Wat we hieruit kunnen leren, mijn dierbaren: niemand wordt plots slecht. Er is altijd een worden. Passen wij bij onszelf op. Wij kennen onze zondige zwakheden en de duivel wil ons deze in leven te laten. Neen, mijn dierbaren, bestrijden we die vijand in ons – bekeren we ons. Versmaden we Jezus’ genade niet!
Verdoemde
Zodra Judas zijn rol gespeeld heeft, knaagt het geweten. De zondaar is het eerste slachtoffer van de zonde. “Judas kreeg spijt.” (Mt. 27,3) Hij ziet de vreselijke gevolgen van zijn misdaad. Judas rent naar de tempel en roept uit: “Ik heb gezondigd! Ik heb onschuldig bloed verraden!” (Mt. 27,4) Met een grijnslach antwoordden de Hogepriesters: “Wat kan ons dat schelen. Gij moet dat weten!” Dat woord verplettert Judas. Hij werpt de bloedprijs vol afschuw voor hun voeten. Hij heeft berouw maar een slechts natuurlijk berouw. Het is een berouw zonder geloof of liefde en zonder hoop op vergeving. “Het is een berouw dat wel de geest van Judas raakt, maar niet het hart van Judas verandert”, zegt de H. Thomas van Aquino. In plaats van naar Jezus te rennen, rende hij naar de Hogepriesters terug. Hij zoekt vergeving bij de verkeerde. Zij laten hem over aan zijn lot. Judas holt naar buiten, de straten door, de stadspoort uit… waarheen? Hij weet het niet. Petrus zal later zeggen: “Naar de plaats die hem toekwam.” Gekomen aan de meest verschrikkelijke plek in de omgeving van Jeruzalem, het Hinnomdol waar vroeger kinderen aan de afgoden werden geofferd, blijft hij staan. Hij rukt zijn gordel af en verhangt zich ermee aan een boom. De tak brak na enig tijd af, het lijk plofte neer, de buik scheurde open. (Hand. 1,18) En Judas’ ziel? Daarover had Jezus vroeger voorspeld: “Vader, niemand van hen is er verloren gegaan, behalve de zoon van het verderf!” (Joh. 17,12) Op de dag van het oordeel zal Judas niet op de beloofde aposteltroon zitten, maar als aangeklaagde voor Zijn Meester en zijn mede-apostelen verschijnen.
Conclusie
Mijn dierbaren, tenslotte: Dat was de eerste persoon die we wilden overwegen in deze Voorvastentijd: Judas: apostel, verrader, verdoemde. De conclusie die we uit deze overweging dienen te nemen is de volgende: Judas werd door Jezus geroepen – wij ook!
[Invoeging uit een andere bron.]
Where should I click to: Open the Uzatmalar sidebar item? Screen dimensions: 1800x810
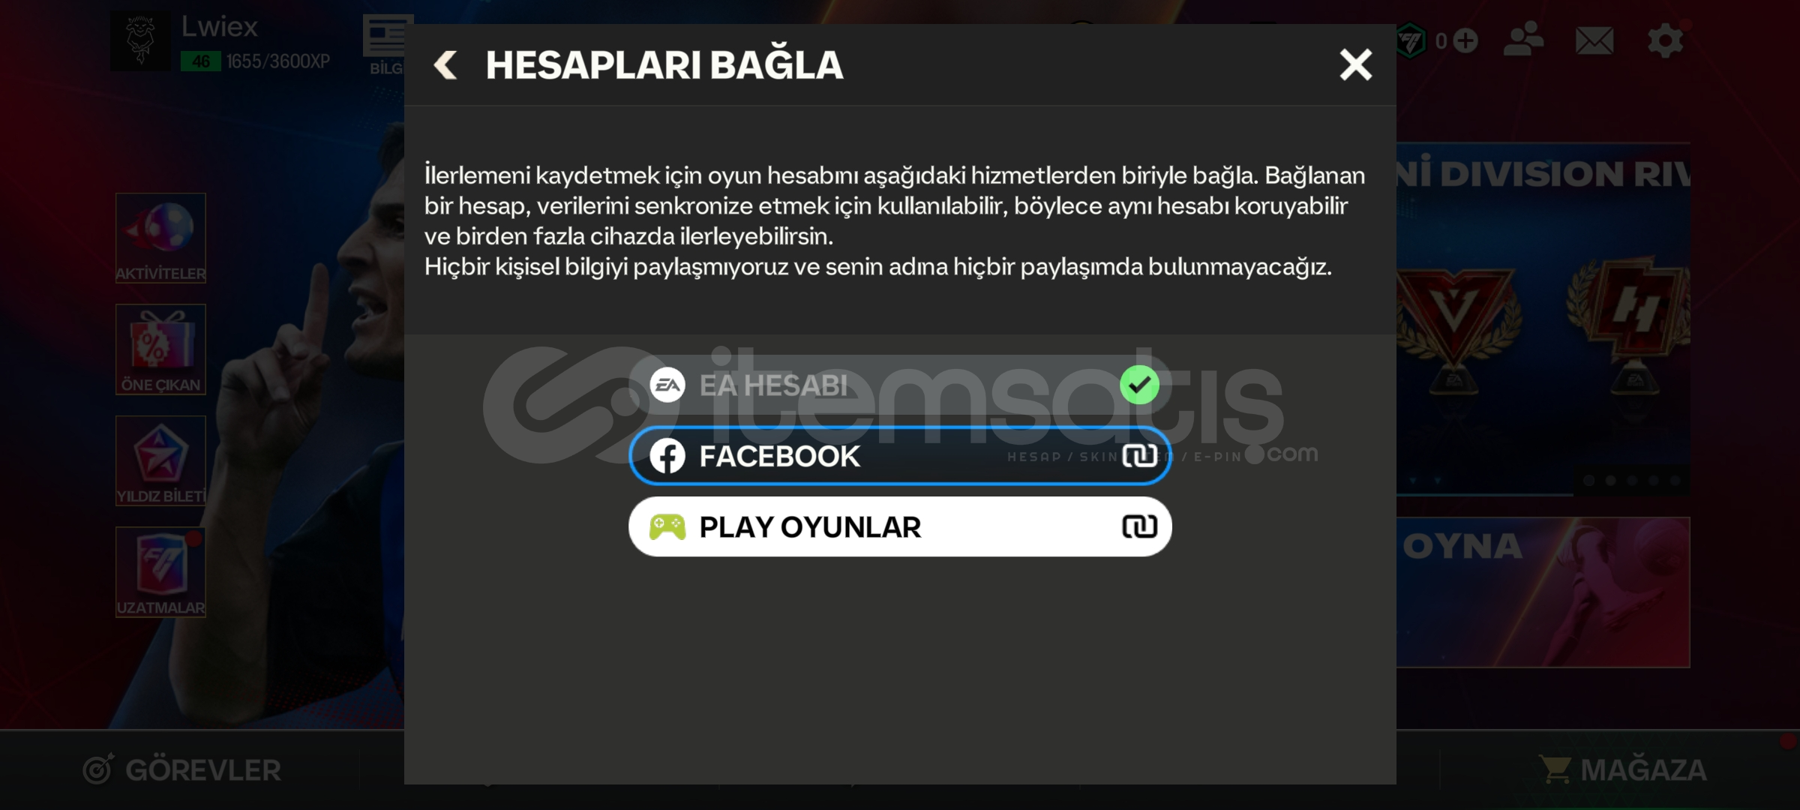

Judas heeft Zijn Meester eerst ijverig liefgehad – wij ook! Judas begon met kleine fouten – wij ook! Judas bleef buitengewone genaden ontvangen – wij ook! Judas merkte hoe hij verder en verder afgleed in het verderf – een vraag: wij ook? Voor Judas is het te laat – … voor ons niet! Misschien herkennen we ons in Judas. Misschien beseffen we maar al te goed dat ook wij door een ongeordende begeerlijkheid tot iets of iemand van het pad naar de hemel af zijn. Erger: misschien zijn we er zelfs zeker van. Laat het niet zijn: gedoopte, verrader, verdoemde – maar wel: gedoopte, strijder, gelukzalige! Laat ons daarom in deze Voorvastentijd zoals Paulus zegt: “de tijd des heils benutten” tot zaligmaking van onze ziel. Vragen we OLV te laten zien waarin wij ons moeten bekeren opdat we Christus van ganser harte en oprecht dienen. Amen.